Although China defended Myanmar’s junta for decades, the relationship has been far from cordial.

Many of the generals spent their formative years battling communist rebels, who received generous, if covert, funding from Beijing. While ethnic insurgents are no longer part of the socialist brotherhood of that era, they still receive weapons and tactical support from China, according to senior members of ethnic armed groups.

When Xi visited Myanmar last year, the military complained to him about China’s financing of those rebel armies. The military justified its first coup, amid ethnic insurrections in 1962, as necessary to hold the country together, and ethnic strife in Myanmar’s borderlands has flared in recent months.

As Western sanctions hurt Myanmar’s economy in the 1990s, the military began to plan economic liberalizations that would free it from dependence on China’s largess, and it has defied its powerful neighbor in recent years.

In 2011, Thein Sein, a former junta member who headed a transitional government, suspended construction of a Chinese-backed dam that would have flooded a holy site while sending almost all the electricity it generated to China. The project remains suspended.

By contrast, Suu Kyi defended a Chinese-invested copper mine project that had been tainted by human rights abuses.

“If the military would make China the economic partner China wants to be, it would have done that before 2011,” said Yun Sun, director of the China Program at the Stimson Center in Washington. “But under international isolation, the junta always felt China was exploiting them because they had no other options. That’s why they chose reform over China.”

When those reforms began, the United States saw an opportunity to show that democracy could flourish even in authoritarian soil. That led to high-profile diplomacy, including visits by Secretary of State Hillary Clinton in 2011 and by President Barack Obama in 2012 and 2014.

Those headlines soon faded. Suu Kyi, once an international human rights icon, generated outrage by refusing to condemn the military’s ethnic cleansing of Rohingya Muslims.

Veterans of that starry-eyed U.S. outreach now hold prominent positions in the Biden administration, including Secretary of State Antony J. Blinken and Kurt M. Campbell, a former assistant secretary of state who now leads China policy at the National Security Council.

Myanmar, meanwhile, has changed significantly. China is no longer the only economic alternative to the West for the generals, as it was during the years of diplomatic isolation. Myanmar’s reforms led to economic — and, increasingly, political — links with other countries in Asia, especially Japan.

“They have a very good relationship with all sides in Burma,” Mitchell, using Myanmar’s former name, said of the Japanese.

A Japanese special envoy has been mediating between the military and an ethnic armed group in the western state of Rakhine, raising hopes that Tokyo’s delicate approach with the generals might get more results than sharp criticism from the West. Japan could also bring its economic influence to bear. Kirin, the Japanese beer maker, announced Friday that it would end its joint ventures with two companies in Myanmar over the coup.

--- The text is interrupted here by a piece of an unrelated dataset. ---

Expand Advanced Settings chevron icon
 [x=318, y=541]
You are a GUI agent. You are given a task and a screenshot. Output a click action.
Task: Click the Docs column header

China, for its part, has called for calm and stability in recent days, emphasizing that other countries should not interfere in Myanmar’s internal affairs.

It is not clear if Wang, the foreign minister, picked up any signals that a coup was in the works when he visited Jan. 11 and 12.

As Xi had a year earlier, he met with both military and political leaders, reflecting the fragile balance of power before the generals retook full control.

During their meeting with Wang, held in a large, gilded room, Hlaing and other commanders complained about the elections in November that expanded the civilian government’s power, citing “mistakes and inaccuracies that could have led to electoral fraud,” according to a statement by the military.

Despite the economic agreements it reached with Suu Kyi, China has not signaled support for her. It appears to be calculating that there is little chance the coup will be reversed.

“China’s relationship with Myanmar is not dependent on who is in power,” said Sun of the Stimson Center. “Whoever in power will always need to work with China. The difference is with the quality of the partnership and the costs that China has to carry for it.”